== Segment start ==
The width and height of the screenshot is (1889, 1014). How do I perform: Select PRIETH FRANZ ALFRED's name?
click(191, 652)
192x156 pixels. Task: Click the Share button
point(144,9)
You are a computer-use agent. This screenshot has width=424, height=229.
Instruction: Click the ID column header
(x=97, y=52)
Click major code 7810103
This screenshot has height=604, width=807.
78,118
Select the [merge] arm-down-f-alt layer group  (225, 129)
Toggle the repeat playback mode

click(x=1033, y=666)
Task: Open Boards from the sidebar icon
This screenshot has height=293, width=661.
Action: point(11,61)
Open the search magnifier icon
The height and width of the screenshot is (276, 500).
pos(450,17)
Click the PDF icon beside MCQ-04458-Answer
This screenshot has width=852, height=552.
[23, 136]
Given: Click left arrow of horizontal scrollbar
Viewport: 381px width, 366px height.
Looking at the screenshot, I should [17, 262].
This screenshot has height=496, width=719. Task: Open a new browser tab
== Segment end ==
What the exercise asks: Would you copy the entire listing exactly, missing nothing?

Answer section:
The width and height of the screenshot is (1889, 1014). How do I perform: Select PRIETH FRANZ ALFRED's name?
click(191, 652)
192x156 pixels. Task: Click the Share button
point(144,9)
You are a computer-use agent. This screenshot has width=424, height=229.
Instruction: Click the ID column header
(x=97, y=52)
Click major code 7810103
This screenshot has height=604, width=807.
78,118
Select the [merge] arm-down-f-alt layer group  (225, 129)
Toggle the repeat playback mode

click(x=1033, y=666)
Task: Open Boards from the sidebar icon
This screenshot has height=293, width=661.
Action: point(11,61)
Open the search magnifier icon
The height and width of the screenshot is (276, 500).
pos(450,17)
Click the PDF icon beside MCQ-04458-Answer
This screenshot has width=852, height=552.
[23, 136]
Given: Click left arrow of horizontal scrollbar
Viewport: 381px width, 366px height.
Looking at the screenshot, I should [17, 262].
This screenshot has height=496, width=719. Task: Open a new browser tab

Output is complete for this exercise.